Bum! Rozległ się odgłos napływający z oddali niczym piorun przekuwający nocne niebo. Wojna plotki o niej krążyły już od ranka. Biorąc pod uwagę, że miasto portowe było jednym z najlepszych miejsc na zdobywanie informacji na całym kontynencie, można było przypuszczać że zanim dojdzie do starć minie jeszcze trochę czasu. Bum! Po raz kolejny rozległ się dźwięk, który towarzyszył manewrom armii władcy kraju ognia. Niezliczone zastępy wojowników w pięknych zbrojach musiało się w tym momencie przygotowywać do oblężenia miasta, zamykając w nim naszych ninja. W samym mieście też sytuacja nie wyglądała za ciekawie. Wszelkie bramy zostały dawno zamknięte, zaś garstka służb miejskich starała się zorganizować jakiś oddział zdolny do walki z nieprzyjacielem. Zaciągali ochotników z okolicznych barów, bezdomnych,a  nawet kobiety z domów publicznych. Najwyraźniej przewaga po stronie najeźdźców była dość spora skoro posunęli się do takich środków. Piraci,rabusie w mieście było ich dość sporo, wielu z nich miało możliwość ucieczki jednak część  została. Niektórych kusiła obietnica wybaczenia win, innych coś w rodzaju lokalnego patriotyzmu. Jednak zdecydowanie większości nie podobało się, że te tereny mogą stać się terytorium kraju ognia. Silna władza i brak granic nie wpływa korzystnie na interesy przemytników. Wyglądało na to, że gospoda w której znajdowali się ninja nie stanowiła wyjątku, gdyż właśnie w tym kierunku zmierzał młody człowiek zajmujący się werbunkiem.
- Moglibyśmy się ukrywać, ale  niewiele nam to da. Chyba lepiej poszukać dowódcy bo jeszcze skończymy na polu bitwy z jakimiś amatorami zanim zdążymy wytłumaczyć kim jesteśmy.- powiedział jeden z ninja z kraju wiatru.

Offline

 

#213 2014-01-27 18:35:37

 Kaito

Zaginiony

48620066
Skąd: Szczecin
Zarejestrowany: 2013-09-09
Posty: 195
Klan/Organizacja: Samotnicy
KG/Umiejętność: Hyouton
Płeć: Mężczyzna
Wiek: 17

Re: Miasto portowe

   Stałem i obserwowałem wszystko co się dzieję wokół. Wszystko było znacznie piękniejsze niż mogło się wydawać. Więc to jest wojna? W całym swoim życiu nie mogłem widzieć piękniejszego widoku. Nie mogłem się doczekać sytuacji, w której sam wmieszam się w tą wojnę. Początkowo miałem zamiar słabo się ukrywać, aby zostać zauważonym i być zmuszonym do walki, ale teraz nie.
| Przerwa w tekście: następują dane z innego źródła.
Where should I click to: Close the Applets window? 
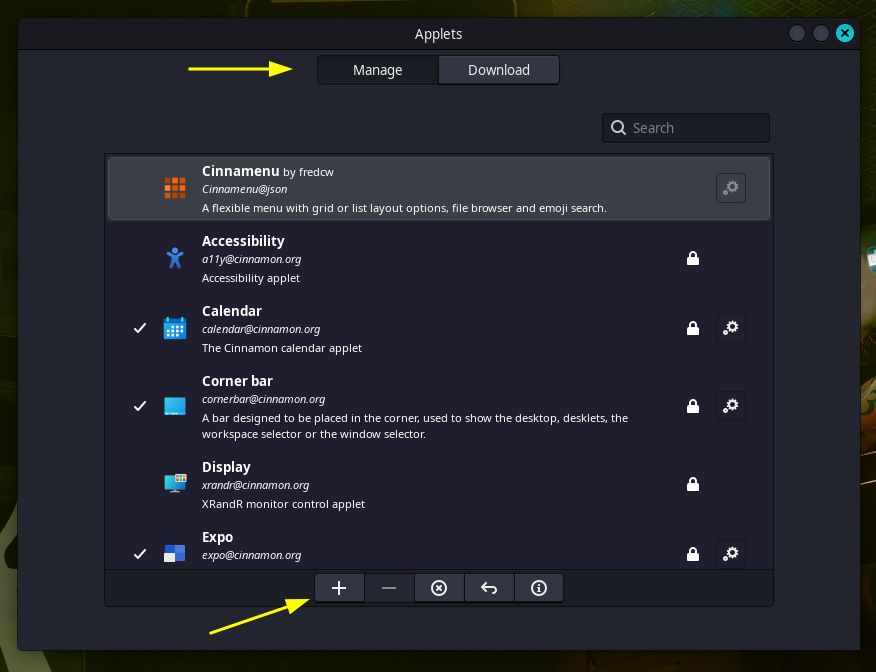pos(845,33)
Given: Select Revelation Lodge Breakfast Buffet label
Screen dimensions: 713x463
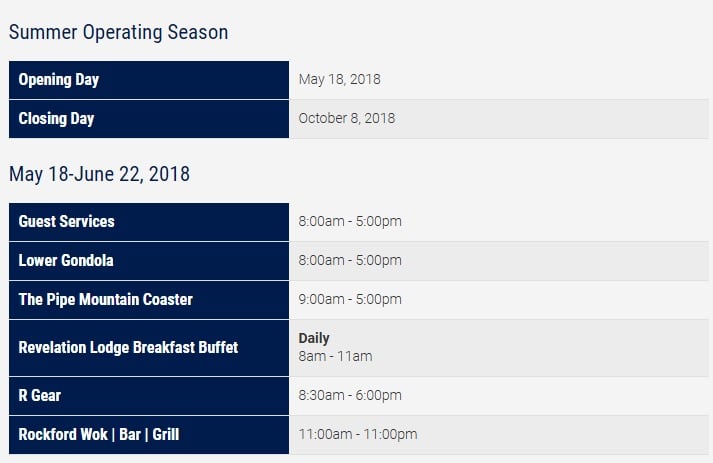Looking at the screenshot, I should (x=128, y=347).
Zrozumiałem, że pomysł pójścia i dostania się do wojny by móc zabijać "legalnie" brzmiał o wiele lepiej. Oczywiście nie miałem żadnej pewności, że tak się stanie, ale czy uda się nam opuścić to miasto bez zabijania kogokolwiek? Szczerze wątpię. Poza tym ten pomysł został uznany przez jednego z tych członków kraju wiatru, więc nie było sensu się kłócić. Każdy włos mojego ciała stanął na myśl przelania nowej krwi oraz dźwięku łamanych kości. Sama wyobraźnia potrafiła niebywale mnie pobudzić, a co dopiero zapach prawdziwej krwi. Postanowiłem się odezwać by w końcu przyśpieszyć tą naradę, bo w końcu również mam jakieś zdanie, czyż nie? Zgadzam się. Chyba nie mamy na co czekać, a może ktoś ma inne pomysły? Jeśli nie to chyba nic nas nie trzyma tu, prawda?- wypowiedział, patrząc w stronę pięknych obrazów, które  można było zaobserwować na zewnątrz. Następnie wyjąłem swój miecz i zacząłem rozgrzewać moje ręce wymachami. Następnie podszedłem do młodego Namikaze. Jeśli nie spróbuje mnie odepchnąć to nachylę się powiem mu cicho z uśmiechem szaleńca na ustach. My jeszcze nie skończyliśmy po wczoraj. Po tych słowach się wyprostowałem, chcąc zobaczyć wyraz jego twarzy.